Retraites : les syndicats "qui ont joué le jeu de la concertation" ont "le sentiment d'avoir été trompés"

  • Copié
Tiffany Fillon

Alors que la grève à la SNCF et la RATP entame son dixième jour, la perspective d'une sortie de crise demeure floue. S'ajoute l'arrivée de la période des fêtes, qui ne fait qu'accroître les inquiétudes chez les Français. Invitée chez Europe 1, Leïla de Comarmond, journaliste aux "Echos" et spécialiste des questions sociales, donne son éclairage pour mieux comprendre ce qui se joue entre les syndicats et le gouvernement autour de la réforme des retraites. 

Au dixième jour de grève à la SNCF et la RATP, la situation semble plus bloquée que jamais.

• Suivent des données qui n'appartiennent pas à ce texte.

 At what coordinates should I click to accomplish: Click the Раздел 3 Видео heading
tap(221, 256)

Le Premier Édouard Philippe a beau avoir lancé un appel aux syndicats pour venir discuter avec lui à Matignon sur la réforme des retraites, l'incertitude concernant la circulation des trains à Noël subsiste. Pour calmer le jeu, le patron de la SNCF a toutefois demandé aux cheminots de faire une pause pour que les familles se retrouvent pendant les fêtes. Alors, comment sortir de cette crise au plus vite ? Quel bilan provisoire peut-on tirer des négociations entre les syndicats et le gouvernement ? Au micro d'Europe 1, Leïla de Comarmond, journaliste aux Echos, spécialiste des questions sociales et auteure du livre Les 20 ans qui ont changé la CGT (Denoël) donne quelques éléments de réponse. 

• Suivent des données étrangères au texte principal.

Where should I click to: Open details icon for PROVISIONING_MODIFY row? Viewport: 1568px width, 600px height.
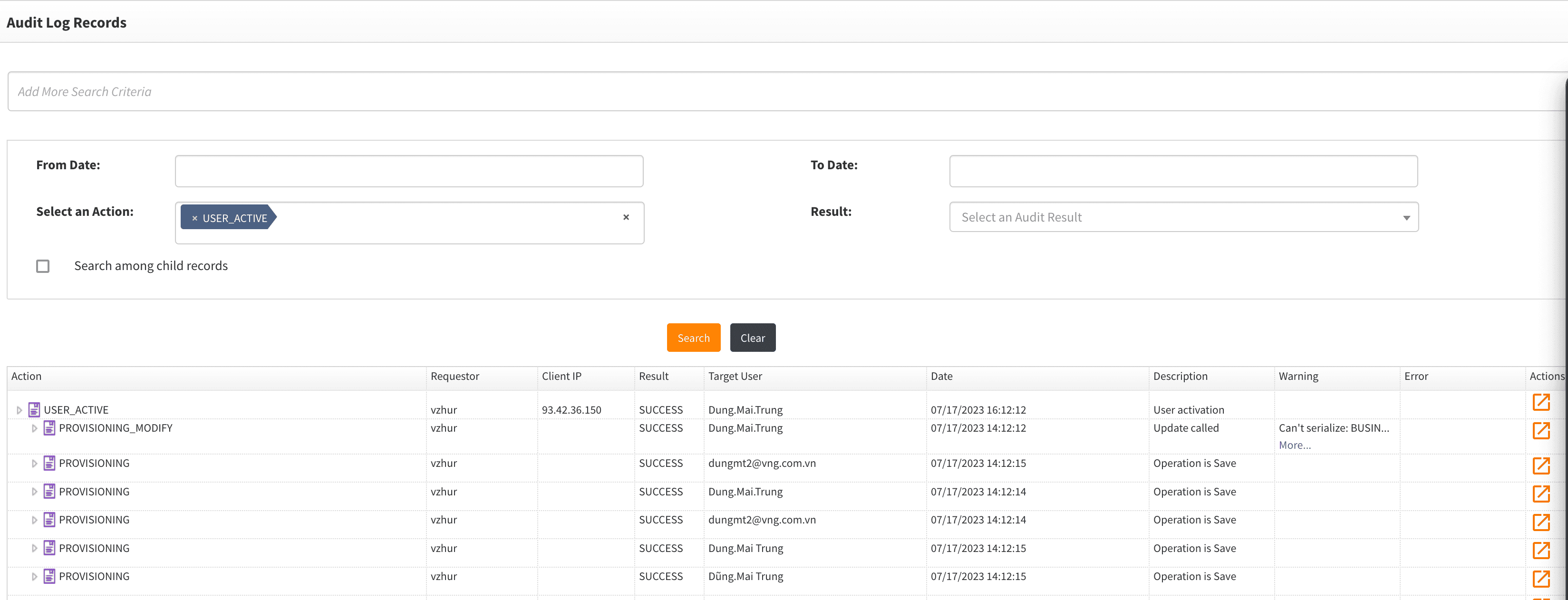(1540, 431)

Plus de 300 heures de concertation 

"La concertation [sur la réforme des retraites, ndlr] a été lancée depuis plus d'un an et demi. On a une forme de 'concertation-thon', c'est-à-dire que le gouvernement donne, comme sur les ordonnances travail, le nombre d'heures consacrées et le nombre de réunions réalisées. Et, on franchit record sur record", explique la journaliste, qui a estimé à environ 300 le nombre d'heures de concertation consacrées au sujet par le gouvernement. 

Pourtant, elle n'est pas convaincue par la pertinence de cette méthode de communication. "Est-ce que c'est vraiment ça qui rend un dialogue social productif ? La réponse est non, parce qu'on est dans un situation où ceux qui ont joué le jeu de la concertation comme la CFDT ont le sentiment d'avoir été trompé", affirme Leïla de Comarmond, qui explique qu'un "contentieux a lieu", notamment sur la réforme de l'assurance-chômage. 

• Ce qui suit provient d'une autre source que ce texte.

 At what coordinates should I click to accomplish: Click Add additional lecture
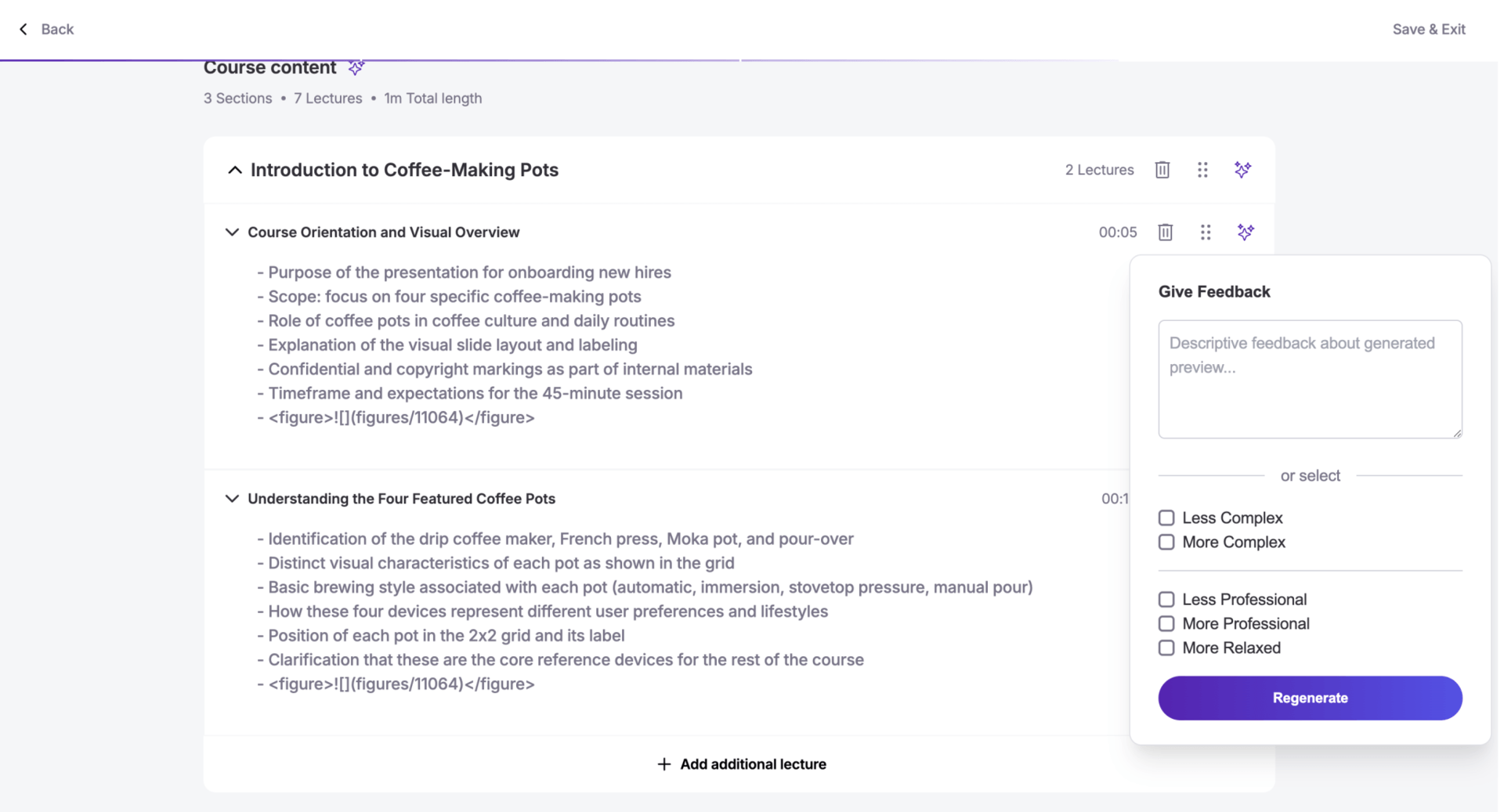point(740,763)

"Le gouvernement donne une lettre de cadrage qui est vraiment fermée, puis les partenaires sociaux échouent à négocier et le gouvernement reprend la main", anticipe-t-elle. "Cette reprise en main sur l'assurance chômage pèse énormément sur les retraites d'autant qu'après cette concertation, on se retrouve avec une CFDT qui a affirmé qu'elle ne transigerait pas sur ce point. Finalement, dans le discours du Premier ministre, il s'agit d'un élément fort de cette réforme", analyse-t-elle. 

Un discours apparenté à une mise en scène ? 

Selon Leïla de Comarmond, la méthode employée par le gouvernement a donc inévitablement conduit à un renforcement des tensions  entre les partenaires sociaux et le gouvernement. "Dans son discours, même si Édouard Philippe explique qu'il refuse d'employer une rhétorique guerrière, il sait très bien que ce qu'il annonce ne peut pas être accepté y compris par la CFDT, qui rêve pourtant d'une réforme depuis dix ans. Est-ce que ce discours, c'est du show ? Est-ce que c'est de la mise en scène ?", se demande la journaliste. 

Dans ce contexte de blocage, Leïla de Comarmond pense que l'instauration d'une pause dans la grève reste difficilement envisageable. "Dans l'idée de faire une trêve, subsiste l'inquiétude de la reprise du mouvement. Sans compter qu'un pic de mobilisation s'annonce mardi et que le Premier ministre a dit qu'il rencontrerait les syndicats et le patronat. Vous avez des discussions, qui, formellement, ont démarré à la SNCF mais en réalité, le dialogue ne s'est pas noué", résume-t-elle.